**EXERCISE TASK 1**. Rewrite everything from "For the last 12 years anyone" down to "for the many." in the passage on IT moving to the cloud, renaming "screwdriver" as "hammer" wherever it occurs.
**EXERCISE TASK 2**. In the passage on IT moving to the cloud, what has AWS' mantra been for the last 12 years?
**EXERCISE TASK 3**. How would the passage on IT moving to the cloud go on? Resume it after its last sentence.

**SOURCE PASSAGE**.
## START

I’m talking about IT now, not a DevOps guy, not a cloud ops guy. I’m talking about old IT, the guy that’s been in the industry for 30 years. This is the enterprise computing. It’s now moving into the cloud, even when you’re just in AWS. AWS’ mantra for the last 12 years has been “Go build.” It’s worked wonderfully for them.
For the last 12 years anyone going into the cloud is all about being a builder. It’s about DevOps. It’s about cloud ops. It’s not regular IT. It’s more about ‘I’m building an app. I need to spin this thing up quickly, and boom, I go.’
That mantra of ‘go build’ does not work for the IT team. They go what? Go build? Here’s a screwdriver. Here’s some power tools. They’re like “I’m going to cut my hand off. I need to move into a house that’s fully furnished. I’m not building anything. Somebody has got to build it for me.” Even within AWS, the constructs that AWS gives you are too low level. Also, when you get into the complexities of networking, you very quickly realize it’s architected for the many.

## END

**DATA SEGMENT**.

## START

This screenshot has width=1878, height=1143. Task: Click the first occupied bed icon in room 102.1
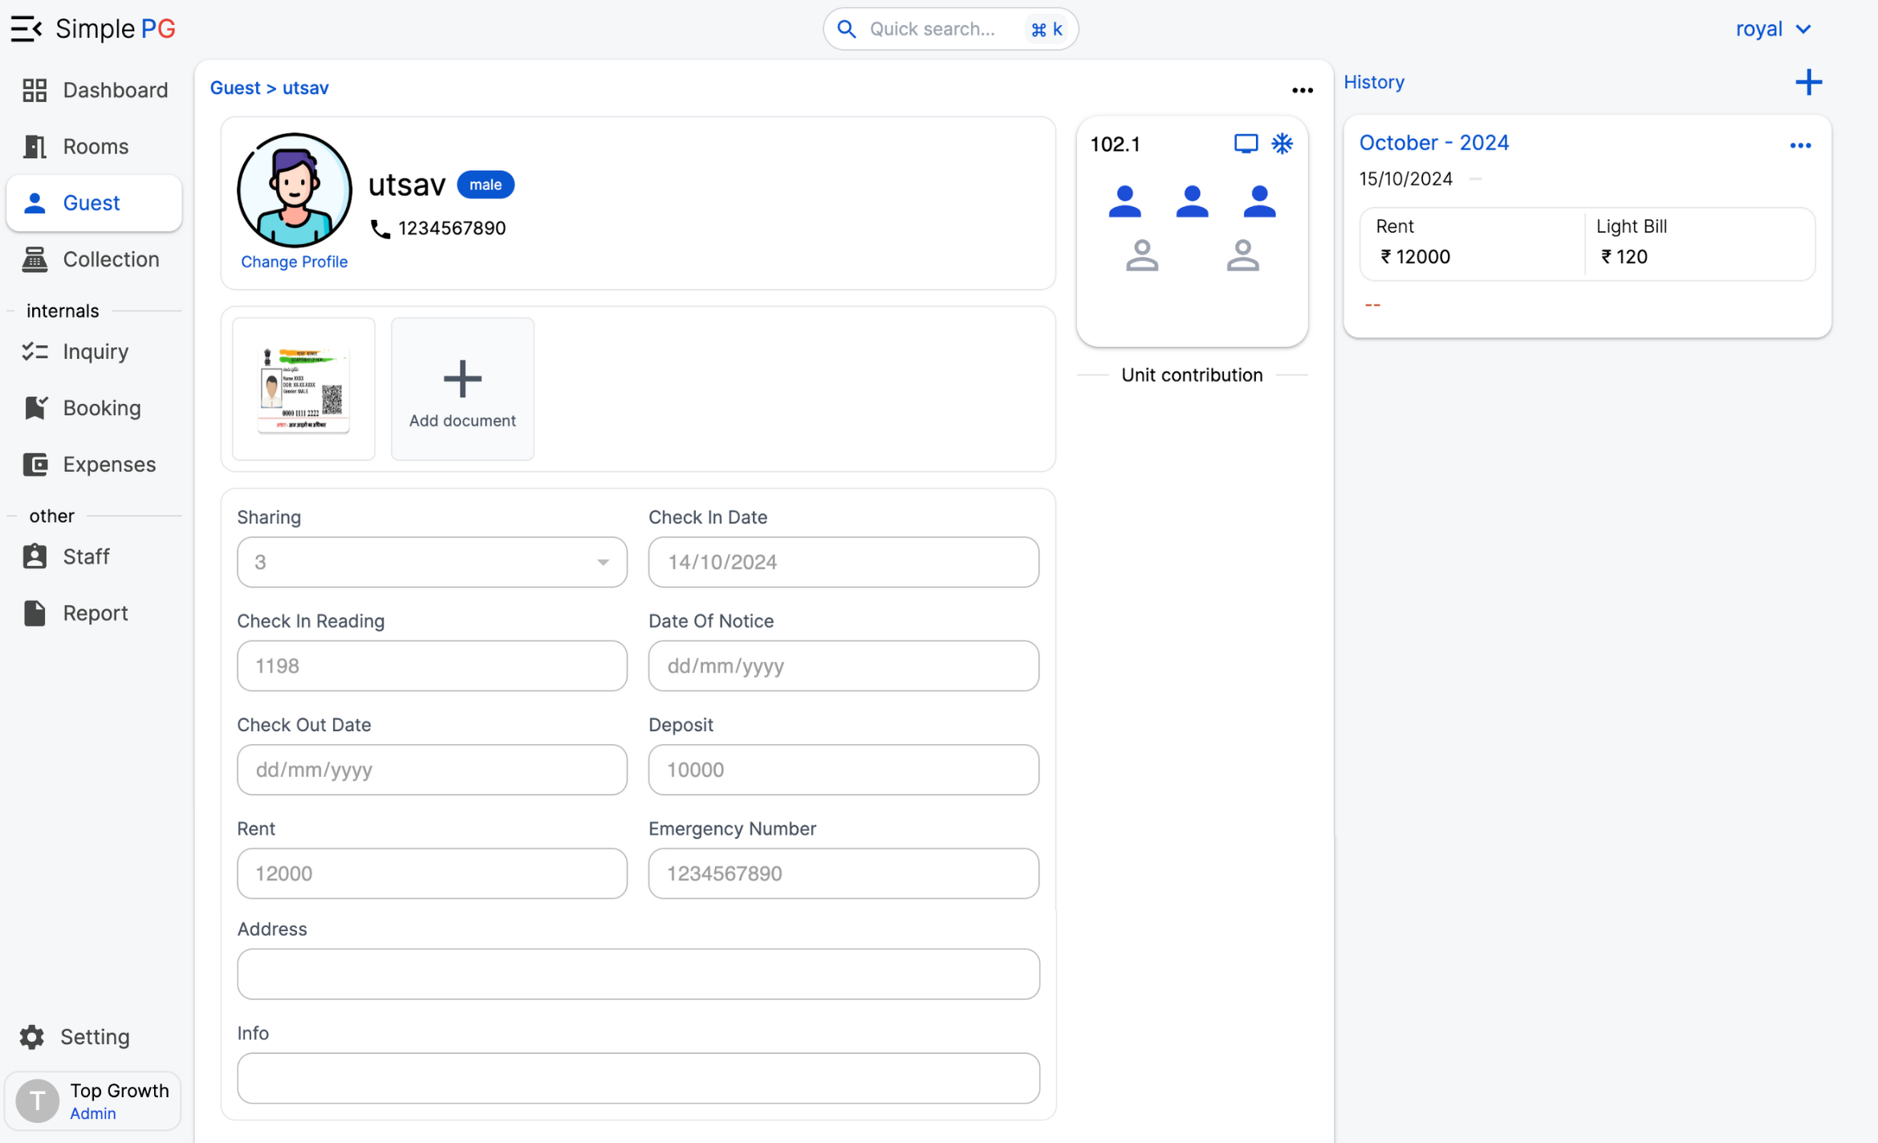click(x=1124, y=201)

## END

**FINAL RESULT 1**.
For the last 12 years anyone going into the cloud is all about being a builder. It’s about DevOps. It’s about cloud ops. It’s not regular IT. It’s more about ‘I’m building an app. I need to spin this thing up quickly, and boom, I go.’
That mantra of ‘go build’ does not work for the IT team. They go what? Go build? Here’s a hammer. Here’s some power tools. They’re like “I’m going to cut my hand off. I need to move into a house that’s fully furnished. I’m not building anything. Somebody has got to build it for me.” Even within AWS, the constructs that AWS gives you are too low level. Also, when you get into the complexities of networking, you very quickly realize it’s architected for the many.

**FINAL RESULT 2**. "Go build."

**FINAL RESULT 3**.
When you’re a big enterprise, you can’t take the low level [service on a promise that] “It’s good for everyone.” I’m United Airlines. It’s not good for me. I have these special needs. When you start peeling the onion back you realize there’s a lot of holes and rough edges and gaps in even what Amazon will deliver. I need to smooth those edges, and I need somebody to orchestrate and manage and provide the operational tools for me even within multiple regions within Amazon.
Then when you get into Azure and Google, customers say maybe I can even figure some things out with Amazon, but the constructs and the tools that Azure and Google have are completely different. Now I’ve got to go learn that language? That’s never going to happen. I want somebody to abstract that away from me because I have not met one enterprise yet who says they’re not going to be in multiple clouds.
They’re not going to be in multiple clouds because they’re going to arbitrage the clouds and they’re going to move the workload; BS. They’re not moving the workloads. That’s never going to happen. Why it’s multiple is because they go “I’ve got some stuff in Azure because I’m using Office 365 and I’ve got credits and it’s good for AI. I’ve got AWS because that’s where my DevOps guy started, and that’s where the app guys went. Then I’ve got Google for this. I’ve got Oracle because I’ve got some old apps that use Oracle databases.”
They put the apps where it just seems to make sense. Before you know it, you’ve got three or four clouds. There’s no way they want to handle all the abstractions and low level details across all of those.
That’s where you guys come in: the ability to remove us from having to deal with complexity, if I’m thinking as a CIO?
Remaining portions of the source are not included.